The excitement rose and rose. So, we – Leepa and Oshi – slowed down our walk towards the gate. The anticipation only grew.
A teacher up on the steps took out her mobile phone to take photos of the scene as it unfolded.
Upon entering the school complex, we were swarmed. This was our second visit to the school and the kids were thrilled to see us.
I’m Oshi. My co-clown and teacher is Leepa.
We’re the first two educational clowns in an elementary school setting.
Educational, or therapeutic, clowning offers people the chance to feel relevant and seen.
Whereas at high schools the students (for the most part) respect the concept of personal space, the elementary school kids are all about invading this space.
There are the confident kids who like to take charge, pull us in all directions, and tell us where to go.
There are the less socially accepted kids who immediately magnetize towards us, seeing our open-arm friendliness as a much-needed invitation to hang with the gang.
There are the mischievous kids who push or pull us and try to touch our red noses or take things from our costumes.
There are the affectionate kids who want to hold our hands, hug us and never let us go.
And there are the indifferent kids, who keep a distant eye on us or prefer that we don’t look at them at all. But we see them.
What do we do at the school?
We take part in recess.
When there’s been a fight, a teacher may ask us to step in and see if we can help resolve it.
We help kids who may not have with whom to play find a playmate.
We interact with the kids and offer all sorts of absurdity.
One boy told me that my gravity-defying ponytail was ugly.
So, I thanked him for telling me what it was called, ‘ugly.’

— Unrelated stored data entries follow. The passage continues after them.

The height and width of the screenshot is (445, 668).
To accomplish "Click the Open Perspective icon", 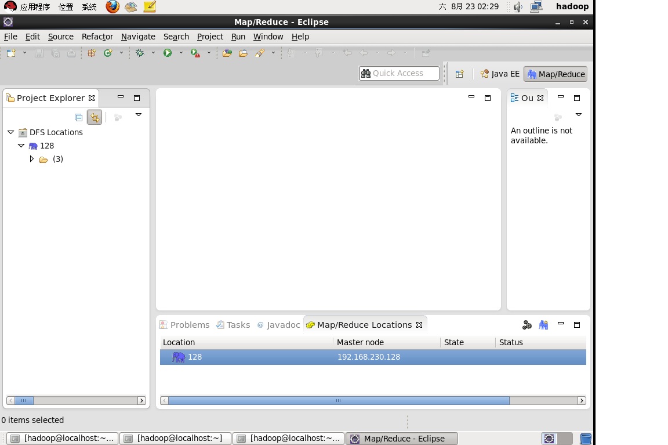I will [x=459, y=74].
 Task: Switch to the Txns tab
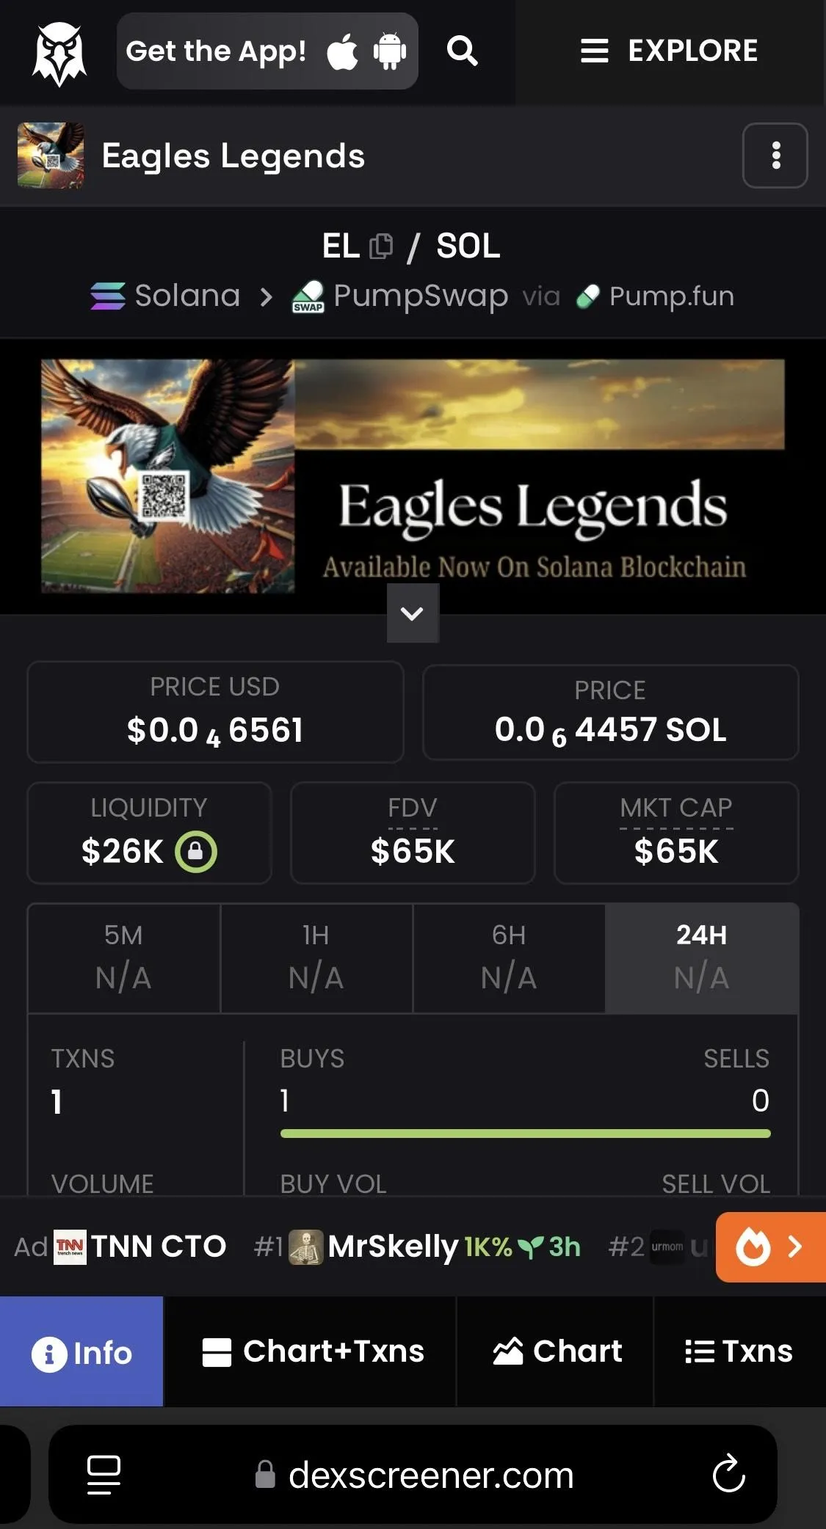(x=739, y=1351)
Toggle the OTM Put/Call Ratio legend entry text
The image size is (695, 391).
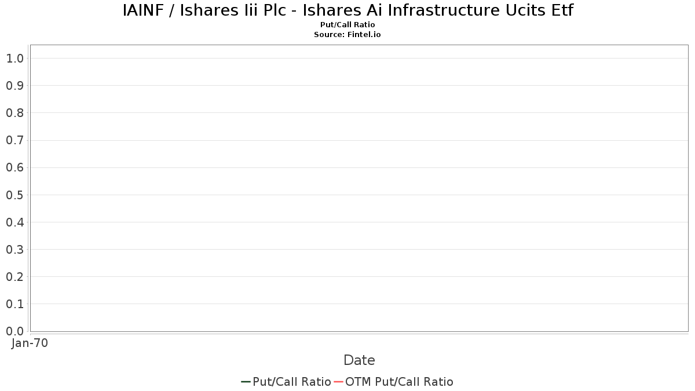pyautogui.click(x=399, y=382)
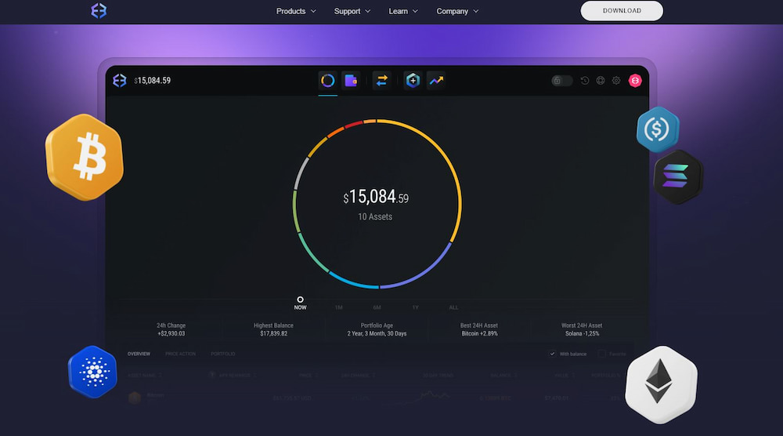The height and width of the screenshot is (436, 783).
Task: Open the Portfolio donut chart view
Action: coord(328,81)
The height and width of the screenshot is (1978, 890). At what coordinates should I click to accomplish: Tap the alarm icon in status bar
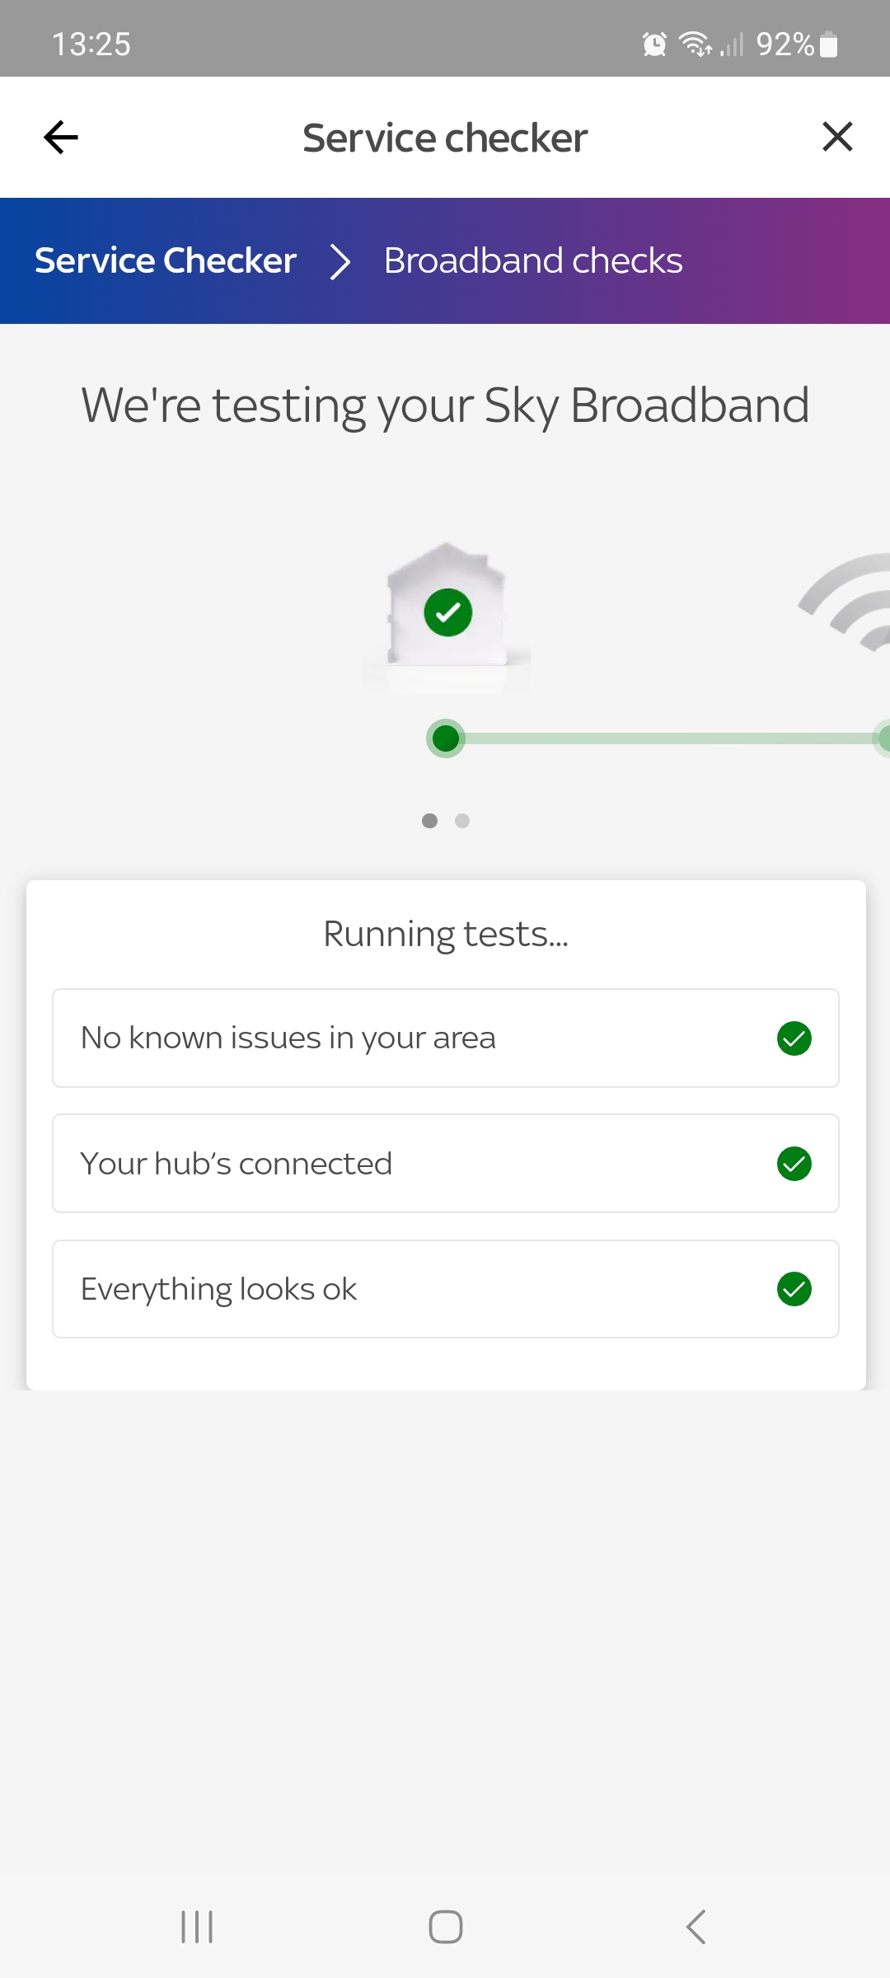coord(654,44)
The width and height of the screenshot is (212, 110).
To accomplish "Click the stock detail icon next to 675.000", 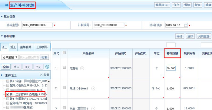I will click(x=194, y=88).
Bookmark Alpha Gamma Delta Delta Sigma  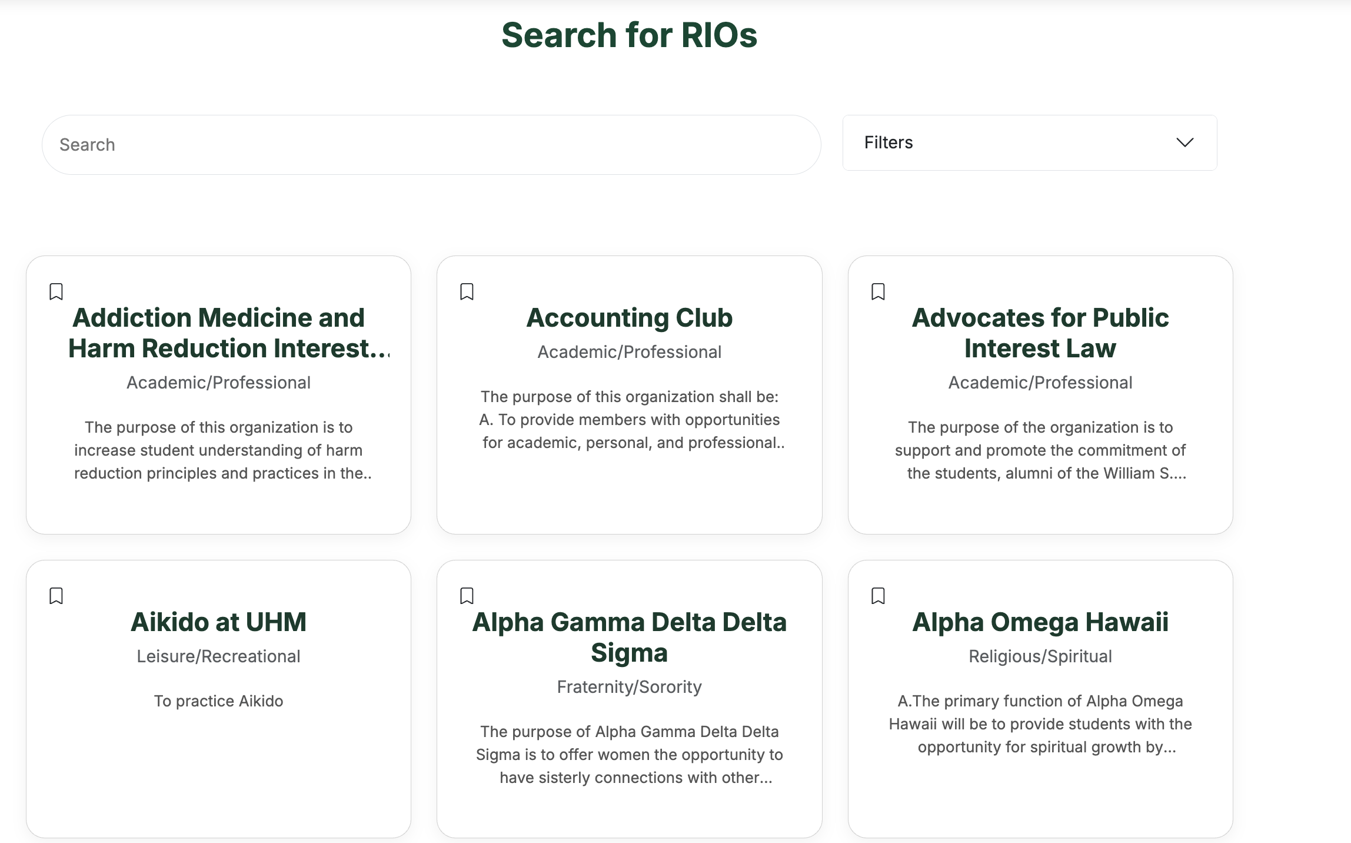467,596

He and the other kids, through fits of laughter, tried to explain to me that it was not a compliment but rather an insult. I then mashed up the way he said, ‘ugly’, and a new round of giggles ensued.
When the kids ask us what we’re doing in the school setting, we let them give the answers as well. They seem to have many reasons why we’re there: to have fun, to make them laugh, to make the school day more fun, to get them to smile, etc. All the answers are correct.
After all, the significance an educational clown in an elementary school setting can have is being defined as the initiative expands.
From my first visits, I can definitely say that educational clowning brings a wave of joy and fun to the school day.